_Text provided_.
::::
Teach them to buy and be sold.
“There is no such thing as a value neutral educational process.”
– Richard Shaull, Foreword to Pedagogy of the Oppressed
After the initial attempts by a section of Christian-bourgeois souls (Dickens, Carlyle, Chadwick, Mayhew, Mrs.Gaskell, even the honourable, although not Christian, Benjamin Disraeli who first enunciated the thesis that England was infact not one nation but two—the rich and the poor), to seek reformative state interventions on behalf of the new urban poor who now swamped the industrial towns, towards the middle of the nineteenth century the inevitable exhaustion of goodwill followed
Where a Dickens had made visits to Yorkshire schools ( captured unforgettably in Nicholas Nickleby) in the thirtees and returned to raise a cry for amelioration, such sentiment expressed from outside the lived experience of the suffering classes, was to wear thin in a growing fright at the spread of what was to be christened “mass culture.”
Dickens of course had repudiated the Chartists who had erroneously hoped he would go over to their side (a story rather less often recited about him). Some flavour of that history may be savoured in what G.M.Reynolds was to write in the Weekly Newspaper of june 8, 1851:
This wretched sycophant of Aristocracy—this vulgar flatterer of the precious hereditary peerage—is impudent enough to consider himself the people’s friend! A precious friend indeed when he ridicules universal suffrage (the elementary principle of Chartism) and proclaims himself a thick and thin supporter of Lord John Russell’s reform bill, even before he has seen it!”(1)
Suddenly, as industrial England entered the fraught social contentions of the sixties, a whole falange of opinion-makers closed ranks to argue that writers, poets, “creative” individuals of all description had best wash their hands off this fruitless business of meddling with social matters. It was best that they devoted themselves to their precious private visions of abiding truths above and beyond the piss and mire of this thing called history.
The ringing thesis here was to come from Matthew Arnold, who, in his perniciously influential Culture and Anarchy(1865) drew the first distinctions between “high culture” and the culture of the “populace”—the latter in his view constituting “anarchy.” Pleading for an intellectual aristocracy, a return to the classics was advocated. The aesthetics of Liberalism was thus inaugurated; and specially endowed individuals were henceforth to seek for eternal verities and universal truths outside the concrete processes of social and political contention.(2)
A great discomfort with the equalizing philosophies (chiefly of Marx and Engles) had of course been steadily growing. Siezing the moment that Arnold articulated, Pareto, Mosca, Burckhardt were to float the new concepts of an “elite” and a “political class” that comprised individuals endowed by nature to be rulers of men. Elements of Darwin, and Carlyle’s notion of the “hero” were thus drawn into the stipulation that not equality but inequality was the true order of “nature”. Needless to remind ourselves that Nietzsche was to put all that together famously to tell us how the chief business of history—and women– was to give us the “superman.” (3)
Thus educational processes had to be those that absorbed and disseminated the ideas of the ruling class. England’s first Education Act of 1870 was to be the first pusillanimous policy decision towards consolidating inequality eventhough, don’t you know, it was all about furnishing a sound education on the best principles of English “humanism.”As the manufacturers and the colonizers busied themselves in profit-making, education came formally to be regarded not as a rational aid to understanding how society came to be thus constituted, but in a forked programme to equip, on the one hand, the labouring classes with the minimal skills that industry needed from time to time (more profoundly, as Marx was to point out and Althusser in our time was to nail, inorder to keep in place the “reserve army of labour” or inorder to ensure the “reproduction of the relations of production”), and, on the other, to make available to the leisured classes the delectable riches of speculation.
::::
_Dataset content_.
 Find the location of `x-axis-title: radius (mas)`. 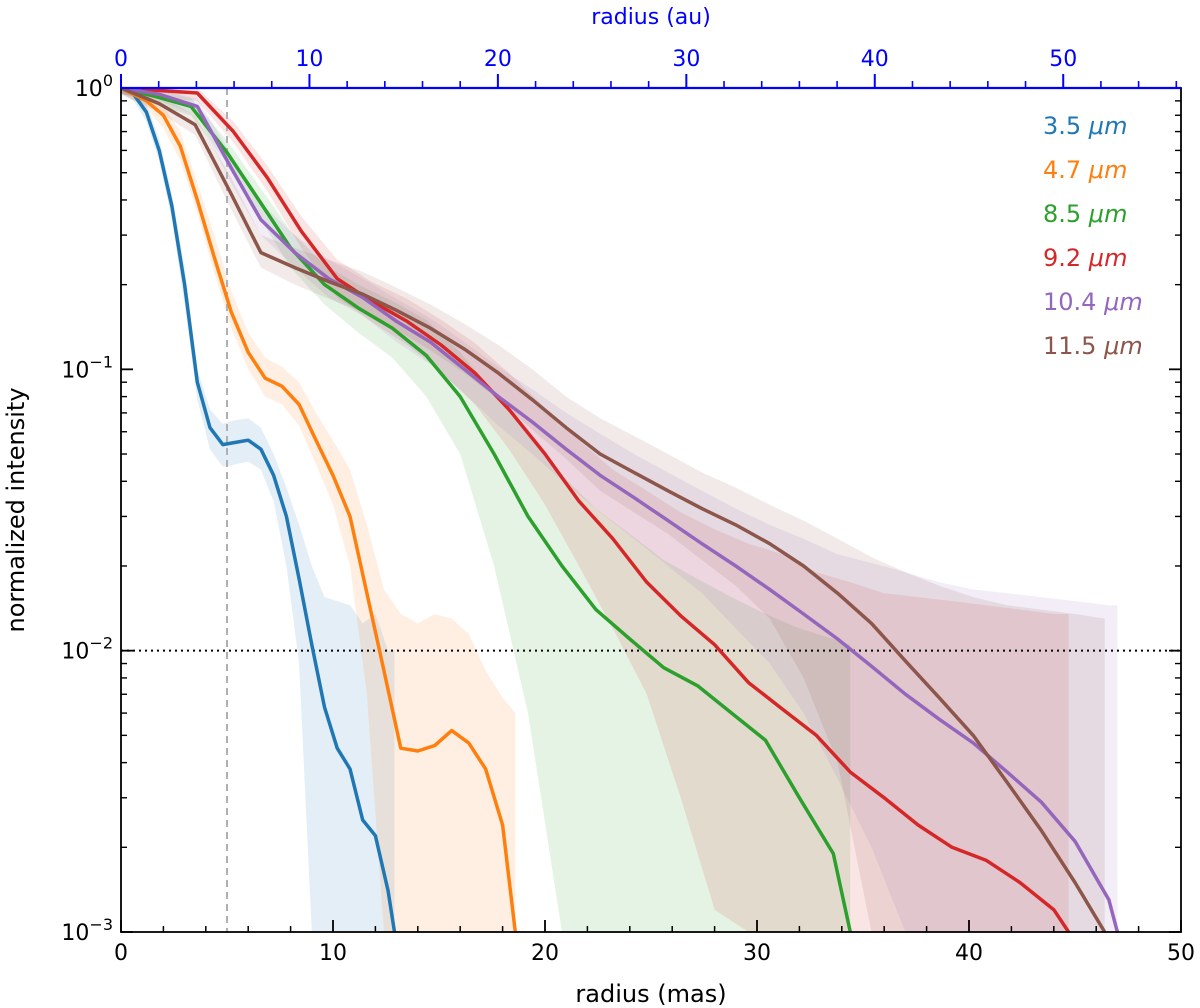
::::
_Request 1_.
Answer these from the essay on Victorian education and culture:
(a) In which paper did G.M. Reynolds write, and on what date?
(b) What year does the essay give for Matthew Arnold's Culture and Anarchy?
(c) In what year was England's first Education Act passed?
_Request 2_.
Repeat word for word the passage of the essay on Victorian education and culture between "The ringing thesis" and "and political contention.(2)", inclusive.

_Answer 1_.
(a) The Weekly Newspaper, on June 8, 1851.
(b) 1865.
(c) 1870.

_Answer 2_.
The ringing thesis here was to come from Matthew Arnold, who, in his perniciously influential Culture and Anarchy(1865) drew the first distinctions between “high culture” and the culture of the “populace”—the latter in his view constituting “anarchy.” Pleading for an intellectual aristocracy, a return to the classics was advocated. The aesthetics of Liberalism was thus inaugurated; and specially endowed individuals were henceforth to seek for eternal verities and universal truths outside the concrete processes of social and political contention.(2)